EXERCISE INSTRUCTIONS: From the records below, print exactly the lines starting at the one containing "Image resolution: width=1344" and ending at the one containing "Open Commando Camouflage TShirt product image", ends included, and nothing else.

--------------------

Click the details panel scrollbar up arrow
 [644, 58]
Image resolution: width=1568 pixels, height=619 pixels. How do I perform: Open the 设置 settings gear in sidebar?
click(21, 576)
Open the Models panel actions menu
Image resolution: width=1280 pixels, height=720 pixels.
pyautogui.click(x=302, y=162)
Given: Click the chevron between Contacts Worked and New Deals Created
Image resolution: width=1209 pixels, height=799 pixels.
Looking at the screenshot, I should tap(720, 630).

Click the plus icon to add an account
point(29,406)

--------------------

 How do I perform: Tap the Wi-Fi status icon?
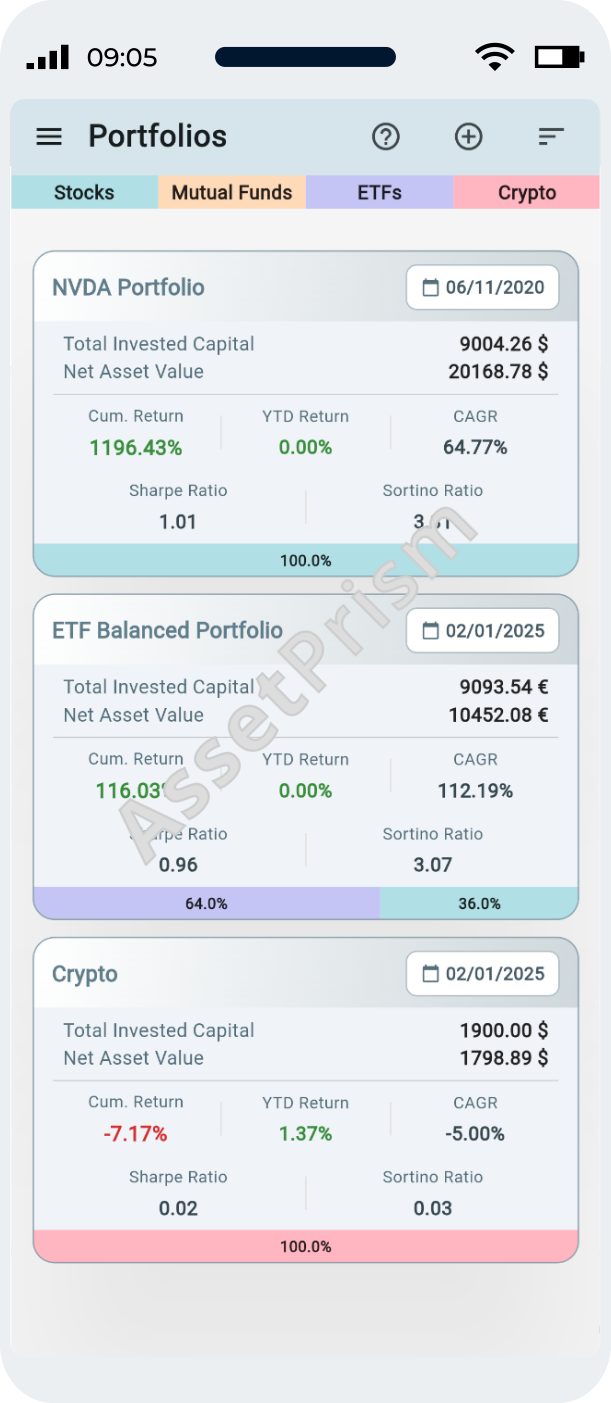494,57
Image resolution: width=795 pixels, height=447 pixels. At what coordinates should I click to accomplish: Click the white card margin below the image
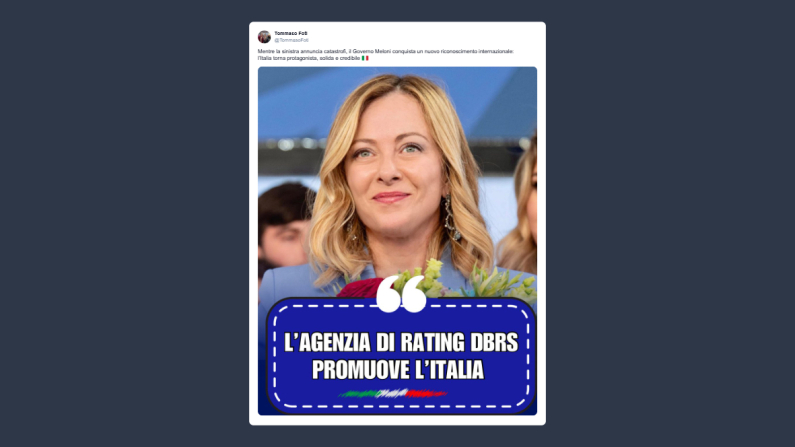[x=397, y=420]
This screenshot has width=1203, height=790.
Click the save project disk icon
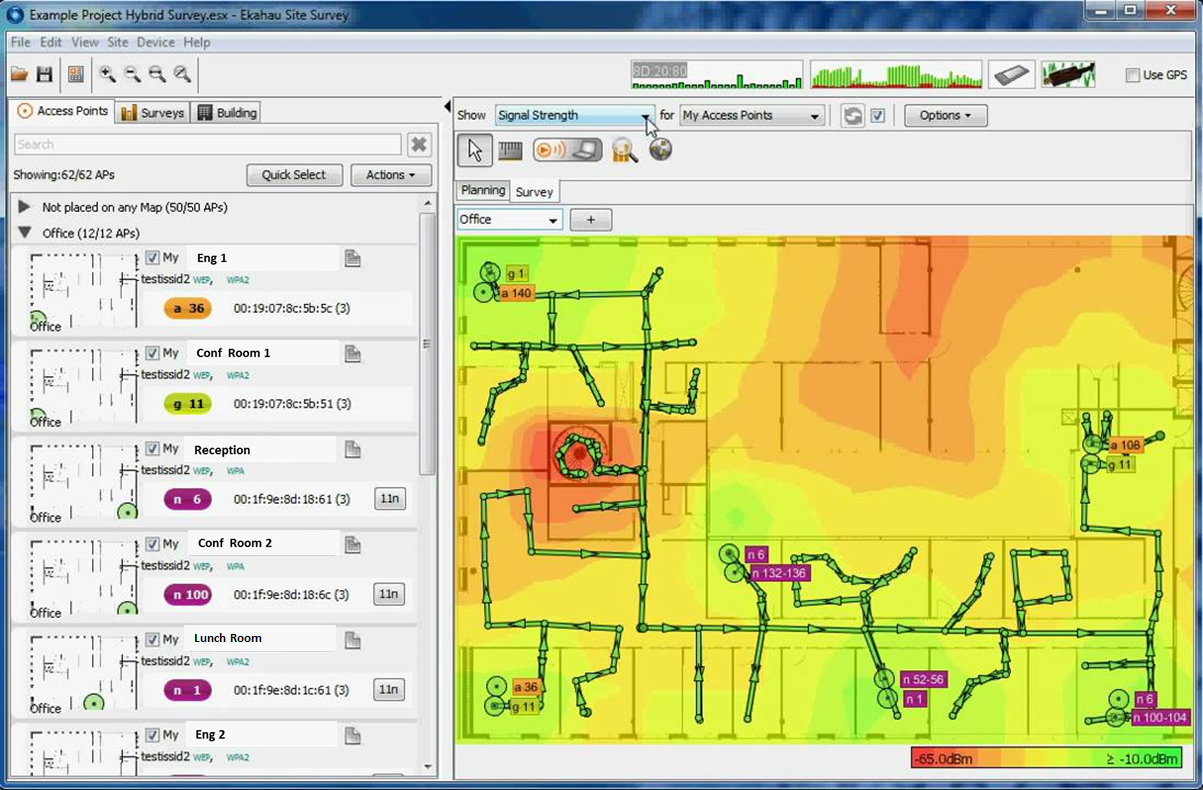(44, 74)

--------------------

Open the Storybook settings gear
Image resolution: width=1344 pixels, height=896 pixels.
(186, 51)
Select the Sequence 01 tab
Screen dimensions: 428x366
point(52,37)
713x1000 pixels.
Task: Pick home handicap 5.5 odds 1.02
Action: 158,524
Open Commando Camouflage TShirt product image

--------------------

REPLY TO THE TASK:
Image resolution: width=1344 pixels, height=896 pixels.
(186, 51)
Select the Sequence 01 tab
Screen dimensions: 428x366
point(52,37)
713x1000 pixels.
Task: Pick home handicap 5.5 odds 1.02
Action: 158,524
Open Commando Camouflage TShirt product image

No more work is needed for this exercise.